How to design the data structure to avoid TLE?


  • 0
    F

    Which algorithm can get the best time complexcity? And how much?


  • 0
    D

    My algorithm uses a doubly linked list to store the order of using, and a map to store the mapping from key to list node. The time complexity is O(logn) for both get and set.

    As to me, it's hard to write a bug free code to maintain a doubly linked list without debug tools.


  • 8
    Y

    Use std::list for doubly linked list, e.g. [(key1, value1), (key2, value2)...].
    Use unordered_map for hash, e.g. [(key1, ListIterator1), (key2, ListIterator2), ...].
    So both get and set operations can be done in constant time.


  • 0
    J

    It works for me!


  • 0
    L

    I made my own doubly linked list. The std::list is a better solution.

    struct CacheItem {
        CacheItem *prev;
        CacheItem *next;
        int key;
        int val;
        
        CacheItem(int key, int val) : key(key), val(val) {
            prev = next = this;
        }
    };
    
    class LRUCache {
    public:
        LRUCache(int capacity) {
            head = nullptr;
            this->capacity = capacity;
            count = 0;
        }
        
        int get(int key) {
            if (C.find(key) != C.end()) {
                CacheItem *ci = C[key];
                moveToHead(ci);
                return ci->val;
            } else
                return -1;
        }
        
        void set(int key, int value) {
            if (C.find(key) == C.end()) {  // insert
                CacheItem *ci = new CacheItem(key, value);
                C[key] = ci;
                
                // find the victim to replace
                if (count == capacity) {
                    CacheItem *vi = head->prev;
                    vi->prev->next = head;
                    head->prev = vi->prev;
                    C.erase(vi->key);
                    if (vi == head)
                        head = nullptr;
                    delete vi;
                } else
                    count++;
                    
                if (head) {
                    ci->next = head;
                    ci->prev = head->prev;
                    head->prev->next = ci;
                    head->prev = ci;
                }
                head = ci;
            } else { // update
                CacheItem *ci = C[key];
                moveToHead(ci);
                ci->val = value;
            }
        }
    
    private:
        void moveToHead(CacheItem *ci) {
            if (ci == nullptr || ci == head)
                return;
    
            ci->prev->next = ci->next;
            ci->next->prev = ci->prev;
            if (head) {
                ci->prev = head->prev;
                ci->next = head;
                head->prev->next = ci;
                head->prev = ci;
            }
    
            head = ci;
        }
    
    private:
        unordered_map<int, CacheItem *> C;
        CacheItem *head;
        int capacity;
        int count;
    };
    

  • 0
    D

    So how long was your running time?

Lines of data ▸
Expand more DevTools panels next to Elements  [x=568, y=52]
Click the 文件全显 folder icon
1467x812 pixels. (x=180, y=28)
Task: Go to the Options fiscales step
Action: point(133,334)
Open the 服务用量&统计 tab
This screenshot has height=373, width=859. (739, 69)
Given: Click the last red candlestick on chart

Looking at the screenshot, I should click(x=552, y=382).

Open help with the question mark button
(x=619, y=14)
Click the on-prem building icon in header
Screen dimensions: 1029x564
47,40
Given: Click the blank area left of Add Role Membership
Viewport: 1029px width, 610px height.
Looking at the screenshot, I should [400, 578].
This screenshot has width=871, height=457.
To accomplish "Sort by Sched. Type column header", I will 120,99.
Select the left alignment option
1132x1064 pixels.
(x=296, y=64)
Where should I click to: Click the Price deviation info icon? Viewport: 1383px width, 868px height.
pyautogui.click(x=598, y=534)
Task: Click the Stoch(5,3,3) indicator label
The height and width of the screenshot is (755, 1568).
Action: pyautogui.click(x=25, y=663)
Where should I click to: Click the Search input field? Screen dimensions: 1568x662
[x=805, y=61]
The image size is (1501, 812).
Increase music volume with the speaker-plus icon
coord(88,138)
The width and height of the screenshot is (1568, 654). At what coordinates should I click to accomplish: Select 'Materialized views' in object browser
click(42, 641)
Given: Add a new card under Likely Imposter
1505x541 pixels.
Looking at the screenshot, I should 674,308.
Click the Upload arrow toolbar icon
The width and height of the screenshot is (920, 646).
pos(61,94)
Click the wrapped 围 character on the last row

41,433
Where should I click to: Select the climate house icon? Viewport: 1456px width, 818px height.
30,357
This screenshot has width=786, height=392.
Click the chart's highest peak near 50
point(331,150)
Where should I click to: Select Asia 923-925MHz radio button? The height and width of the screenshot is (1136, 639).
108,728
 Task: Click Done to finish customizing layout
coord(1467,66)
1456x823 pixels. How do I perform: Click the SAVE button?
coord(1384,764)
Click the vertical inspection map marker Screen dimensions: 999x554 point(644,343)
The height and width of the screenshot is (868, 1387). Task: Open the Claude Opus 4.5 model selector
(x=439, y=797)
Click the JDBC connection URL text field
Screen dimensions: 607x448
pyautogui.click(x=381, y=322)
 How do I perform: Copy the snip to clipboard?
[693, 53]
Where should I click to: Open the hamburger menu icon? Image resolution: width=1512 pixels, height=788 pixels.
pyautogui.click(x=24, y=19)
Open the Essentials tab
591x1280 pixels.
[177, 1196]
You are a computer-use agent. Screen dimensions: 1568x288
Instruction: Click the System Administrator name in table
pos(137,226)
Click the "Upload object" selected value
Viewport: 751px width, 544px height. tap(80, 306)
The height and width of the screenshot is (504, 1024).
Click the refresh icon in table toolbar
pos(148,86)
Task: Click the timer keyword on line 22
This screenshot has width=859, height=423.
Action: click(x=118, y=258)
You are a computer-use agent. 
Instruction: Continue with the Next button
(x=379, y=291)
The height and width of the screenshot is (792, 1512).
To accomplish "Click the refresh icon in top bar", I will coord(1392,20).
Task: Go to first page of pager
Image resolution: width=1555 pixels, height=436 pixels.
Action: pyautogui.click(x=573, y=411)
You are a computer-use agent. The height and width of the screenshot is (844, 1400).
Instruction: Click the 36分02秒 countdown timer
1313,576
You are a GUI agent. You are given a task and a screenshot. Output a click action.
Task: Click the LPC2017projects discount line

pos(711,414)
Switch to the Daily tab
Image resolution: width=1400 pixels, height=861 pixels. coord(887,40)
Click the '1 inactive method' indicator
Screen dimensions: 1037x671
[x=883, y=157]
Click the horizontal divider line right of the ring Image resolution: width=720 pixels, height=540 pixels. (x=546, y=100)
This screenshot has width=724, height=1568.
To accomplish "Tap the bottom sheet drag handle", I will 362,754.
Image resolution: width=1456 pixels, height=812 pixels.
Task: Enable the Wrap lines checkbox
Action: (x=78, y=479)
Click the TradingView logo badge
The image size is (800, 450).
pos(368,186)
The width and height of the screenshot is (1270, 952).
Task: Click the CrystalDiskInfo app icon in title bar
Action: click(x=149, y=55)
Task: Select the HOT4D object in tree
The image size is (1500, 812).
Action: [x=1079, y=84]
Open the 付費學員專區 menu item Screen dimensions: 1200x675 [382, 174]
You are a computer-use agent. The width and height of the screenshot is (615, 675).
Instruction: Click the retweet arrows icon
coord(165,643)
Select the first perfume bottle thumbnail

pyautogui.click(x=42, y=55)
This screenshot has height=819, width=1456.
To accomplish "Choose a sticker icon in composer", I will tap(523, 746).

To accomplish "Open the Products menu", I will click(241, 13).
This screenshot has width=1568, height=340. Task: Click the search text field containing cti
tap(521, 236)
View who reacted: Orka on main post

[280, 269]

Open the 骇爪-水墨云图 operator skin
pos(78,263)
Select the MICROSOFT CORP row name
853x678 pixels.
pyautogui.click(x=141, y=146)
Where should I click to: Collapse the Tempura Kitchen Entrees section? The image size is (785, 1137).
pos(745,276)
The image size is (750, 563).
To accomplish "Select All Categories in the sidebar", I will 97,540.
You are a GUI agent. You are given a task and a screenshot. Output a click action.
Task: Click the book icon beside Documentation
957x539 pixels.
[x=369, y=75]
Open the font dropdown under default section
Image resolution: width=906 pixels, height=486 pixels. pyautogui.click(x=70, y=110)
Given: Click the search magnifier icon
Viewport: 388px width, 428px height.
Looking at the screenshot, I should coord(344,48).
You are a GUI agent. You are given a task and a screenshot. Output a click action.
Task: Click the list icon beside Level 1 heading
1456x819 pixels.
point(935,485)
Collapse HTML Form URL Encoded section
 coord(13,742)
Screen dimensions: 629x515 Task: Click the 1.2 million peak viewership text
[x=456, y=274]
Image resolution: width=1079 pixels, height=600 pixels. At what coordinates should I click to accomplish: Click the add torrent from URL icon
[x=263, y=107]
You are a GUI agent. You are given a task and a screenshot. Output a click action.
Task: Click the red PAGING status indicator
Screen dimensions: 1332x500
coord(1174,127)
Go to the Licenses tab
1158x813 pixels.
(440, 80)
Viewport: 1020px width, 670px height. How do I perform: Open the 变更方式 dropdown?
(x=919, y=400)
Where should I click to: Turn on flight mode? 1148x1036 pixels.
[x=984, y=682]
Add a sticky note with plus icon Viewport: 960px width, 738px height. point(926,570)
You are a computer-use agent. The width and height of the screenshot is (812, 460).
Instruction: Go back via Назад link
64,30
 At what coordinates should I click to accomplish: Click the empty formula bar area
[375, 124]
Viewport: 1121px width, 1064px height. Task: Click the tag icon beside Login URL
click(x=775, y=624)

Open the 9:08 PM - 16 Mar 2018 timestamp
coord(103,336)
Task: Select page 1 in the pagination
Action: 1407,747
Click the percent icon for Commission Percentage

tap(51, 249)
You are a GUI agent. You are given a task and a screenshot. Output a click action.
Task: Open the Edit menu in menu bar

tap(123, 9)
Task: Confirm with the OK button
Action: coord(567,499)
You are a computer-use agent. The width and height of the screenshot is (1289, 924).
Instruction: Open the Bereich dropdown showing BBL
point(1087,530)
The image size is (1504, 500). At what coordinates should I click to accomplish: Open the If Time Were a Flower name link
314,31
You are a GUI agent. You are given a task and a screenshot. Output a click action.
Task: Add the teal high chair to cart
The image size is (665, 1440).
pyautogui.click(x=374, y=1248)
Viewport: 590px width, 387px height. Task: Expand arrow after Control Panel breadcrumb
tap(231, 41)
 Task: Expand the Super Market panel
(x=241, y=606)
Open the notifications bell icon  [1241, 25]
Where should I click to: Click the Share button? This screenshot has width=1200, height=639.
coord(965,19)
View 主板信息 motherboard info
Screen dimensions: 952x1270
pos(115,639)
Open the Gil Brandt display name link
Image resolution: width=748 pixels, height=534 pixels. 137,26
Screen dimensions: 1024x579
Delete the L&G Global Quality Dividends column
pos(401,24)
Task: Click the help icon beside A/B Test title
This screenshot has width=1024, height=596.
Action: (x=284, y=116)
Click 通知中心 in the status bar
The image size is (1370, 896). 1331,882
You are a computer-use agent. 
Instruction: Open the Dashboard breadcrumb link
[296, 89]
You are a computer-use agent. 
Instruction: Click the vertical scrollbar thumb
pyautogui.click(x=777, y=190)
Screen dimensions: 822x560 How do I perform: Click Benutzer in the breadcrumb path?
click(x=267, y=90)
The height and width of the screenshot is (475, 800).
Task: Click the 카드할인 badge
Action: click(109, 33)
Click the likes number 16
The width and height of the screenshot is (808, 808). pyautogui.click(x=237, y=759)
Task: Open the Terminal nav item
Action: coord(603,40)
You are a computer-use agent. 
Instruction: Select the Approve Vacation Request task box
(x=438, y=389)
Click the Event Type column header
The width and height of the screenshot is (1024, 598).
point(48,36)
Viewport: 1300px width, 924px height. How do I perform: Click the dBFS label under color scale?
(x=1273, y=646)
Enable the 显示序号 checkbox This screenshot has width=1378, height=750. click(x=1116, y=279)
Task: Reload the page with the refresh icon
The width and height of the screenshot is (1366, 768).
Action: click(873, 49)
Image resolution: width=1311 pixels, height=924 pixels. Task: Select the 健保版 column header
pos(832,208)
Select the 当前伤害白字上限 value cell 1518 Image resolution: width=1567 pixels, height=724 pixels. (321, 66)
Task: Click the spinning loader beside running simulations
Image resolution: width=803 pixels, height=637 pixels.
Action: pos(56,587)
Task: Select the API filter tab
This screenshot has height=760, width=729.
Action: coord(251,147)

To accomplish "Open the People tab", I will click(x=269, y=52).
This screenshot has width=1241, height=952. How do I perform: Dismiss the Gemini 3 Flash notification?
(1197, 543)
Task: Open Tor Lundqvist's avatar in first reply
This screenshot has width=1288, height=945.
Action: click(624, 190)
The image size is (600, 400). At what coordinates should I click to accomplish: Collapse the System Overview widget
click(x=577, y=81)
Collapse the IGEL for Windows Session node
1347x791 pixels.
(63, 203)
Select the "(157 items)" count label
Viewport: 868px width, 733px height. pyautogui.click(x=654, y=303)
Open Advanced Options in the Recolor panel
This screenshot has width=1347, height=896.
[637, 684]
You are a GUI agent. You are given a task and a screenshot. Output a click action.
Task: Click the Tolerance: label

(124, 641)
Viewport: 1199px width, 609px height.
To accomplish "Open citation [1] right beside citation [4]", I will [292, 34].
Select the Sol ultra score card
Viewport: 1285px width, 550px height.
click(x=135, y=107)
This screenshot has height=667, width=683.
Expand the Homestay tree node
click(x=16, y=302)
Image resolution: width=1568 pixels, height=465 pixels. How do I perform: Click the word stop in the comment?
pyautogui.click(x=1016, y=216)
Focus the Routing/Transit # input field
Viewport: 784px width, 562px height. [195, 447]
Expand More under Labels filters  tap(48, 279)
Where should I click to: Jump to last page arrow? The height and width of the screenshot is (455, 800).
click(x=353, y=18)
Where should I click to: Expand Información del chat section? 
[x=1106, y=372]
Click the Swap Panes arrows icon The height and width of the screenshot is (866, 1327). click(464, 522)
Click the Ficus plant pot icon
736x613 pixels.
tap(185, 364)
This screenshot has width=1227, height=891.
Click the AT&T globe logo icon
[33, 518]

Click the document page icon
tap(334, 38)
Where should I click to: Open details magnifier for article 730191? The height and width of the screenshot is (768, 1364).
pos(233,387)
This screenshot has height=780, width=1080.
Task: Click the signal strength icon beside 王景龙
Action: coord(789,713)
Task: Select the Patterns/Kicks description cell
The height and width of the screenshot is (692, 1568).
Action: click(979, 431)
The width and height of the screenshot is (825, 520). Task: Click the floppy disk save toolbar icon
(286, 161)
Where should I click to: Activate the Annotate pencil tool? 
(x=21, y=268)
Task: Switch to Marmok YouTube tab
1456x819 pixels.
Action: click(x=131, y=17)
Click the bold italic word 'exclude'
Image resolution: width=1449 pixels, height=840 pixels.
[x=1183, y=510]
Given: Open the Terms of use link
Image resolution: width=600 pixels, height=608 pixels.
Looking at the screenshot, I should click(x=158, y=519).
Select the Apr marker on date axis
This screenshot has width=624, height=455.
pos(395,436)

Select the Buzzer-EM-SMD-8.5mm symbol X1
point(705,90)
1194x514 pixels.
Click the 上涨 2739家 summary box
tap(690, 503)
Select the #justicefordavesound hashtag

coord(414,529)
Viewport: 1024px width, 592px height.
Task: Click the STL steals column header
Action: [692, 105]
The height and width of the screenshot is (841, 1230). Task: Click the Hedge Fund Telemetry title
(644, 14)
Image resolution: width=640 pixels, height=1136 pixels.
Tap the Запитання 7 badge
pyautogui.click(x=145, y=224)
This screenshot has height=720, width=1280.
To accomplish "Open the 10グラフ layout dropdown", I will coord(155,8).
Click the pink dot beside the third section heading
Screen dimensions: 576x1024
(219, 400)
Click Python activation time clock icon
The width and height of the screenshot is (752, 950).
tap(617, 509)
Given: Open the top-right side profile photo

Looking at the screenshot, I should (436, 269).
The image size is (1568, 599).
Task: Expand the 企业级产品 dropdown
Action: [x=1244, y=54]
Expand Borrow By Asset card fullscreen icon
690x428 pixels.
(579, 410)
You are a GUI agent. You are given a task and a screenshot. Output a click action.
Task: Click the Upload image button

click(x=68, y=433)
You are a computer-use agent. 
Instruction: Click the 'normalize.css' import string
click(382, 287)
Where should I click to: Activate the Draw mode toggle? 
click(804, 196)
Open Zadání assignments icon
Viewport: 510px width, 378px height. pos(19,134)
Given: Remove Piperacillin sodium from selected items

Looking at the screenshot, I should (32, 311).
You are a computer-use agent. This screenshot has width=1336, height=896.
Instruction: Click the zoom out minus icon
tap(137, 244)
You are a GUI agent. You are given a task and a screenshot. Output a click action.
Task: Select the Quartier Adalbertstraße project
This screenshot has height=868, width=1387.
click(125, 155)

What you will do ▸
1: In the LRU cache thread, list every data member declared under the private section of the LRUCache class, with its type.
2: Translate this sentence from the LRU cache thread into Spanish: "So both get and set operations can be done in constant time."
3: Extend the LRU cache thread past its last post.

Results of the exercise ▸
1:
C: unordered_map<int, CacheItem *>
head: CacheItem *
capacity: int
count: int

2: Así, tanto las operaciones get como set pueden realizarse en tiempo constante.

3:
  • 2
    J
    class LRUCache{
    public:
    	LRUCache(int capacity) {
    		this->capacity = capacity;
    	}
    
    	int get(int key) {
    		auto it = item_map.find(key);
    		if (it != item_map.end()) {
    			item_list.splice(item_list.begin(), item_list, it->second);
    			return item_list.front().second;
    		}
    		else {
    			return -1;
    		}
    	}
    
    	void set(int key, int value) {
    		auto it = item_map.find(key);
    		if (it != item_map.end()) {
    			item_list.splice(item_list.begin(), item_list, it->second);
    			item_list.front().second = value;
    		}
    		else {
    		    if (item_list.size() == capacity) {
        			item_map.erase(item_list.back().first);
        			item_list.pop_back();
        		}
        		item_list.push_front(make_pair(key, value));
    		    item_map[key] = item_list.begin();
    		}
    	}
    private:
    	list<pair<int, int> > item_list;
    	unordered_map<int, list<pair<int, int> >::iterator> item_map;
    	int capacity;
    };

  • 0
    S

    Please add comments in your code and tell your algorithm.


  • 0
    S

    Please add comments in your code and tell your algorithm.


  • 0
    S

    Could you please tell your solution then ask for more elegant one rather than this simple question next time? Thx!


  • 4
    K

    use std::list.

    class LRUCache{
        list<pair<int,int> > _cache;
        unordered_map<int, list<pair<int,int> > :: iterator > _map;
        int _size;
    public:
        LRUCache(int capacity):_size(capacity) {}
        int get(int key) {
            auto itor = _map.find(key); //look up bring the element to front.
            if(itor == _map.end()) return -1;
            movetofront(itor->second);
            return _cache.front().second;
        }
        
        void set(int key, int value) {
            if(_map.find(key) != _map.end()){ // key exists, update value, bring to front.
                *_map[key] = make_pair(key,value);
                movetofront(_map[key]);
            }else{                                           //key doesn't exist,
                if(_map.size() == _size){         // over-write the last node, bring to front.
                    _map.erase(_cache.rbegin()->first);
                    *_cache.rbegin() = make_pair(key,value);
                    movetofront(--_cache.end());
                }else
                    _cache.emplace(_cache.begin(), key, value); // insert without copying to front.
                _map[key] = _cache.begin(); // update key value. 
            }
        }
        
        void movetofront(list<pair<int,int> > :: iterator& it){
            if(it != _cache.begin())
                _cache.splice(_cache.begin(), _cache, it);
        }
        
    };

  • 0
    S

    Please add comments in your code and tell your thought in some words. Thx!


  • 0
    U

    The key to avoiding TLE is that when set(key, value) is called, you must check whether key is already in cache. Otherwise, there will be 2 same keys in discarding queue, which can lead to fatal problem.


  • 0
    F

    ok thx for your reminding :)


  • 0
    C

    An implementation with hash table and a double linked list

    //get(int key): O(1) through hash table to List Node, then return value
    //when get a value existed int hash table, adjust List to make the node in the top of list O(1) time
    //set(int key, int value): check whether key is in hash table, if so, adjust its value, and shiftup
    //if it is not in hash table, size of List is smaller than capacity, then insert it in List and hash table
    //If size of list is equal to capacity, delete one node in the end, then add new node in the beginning.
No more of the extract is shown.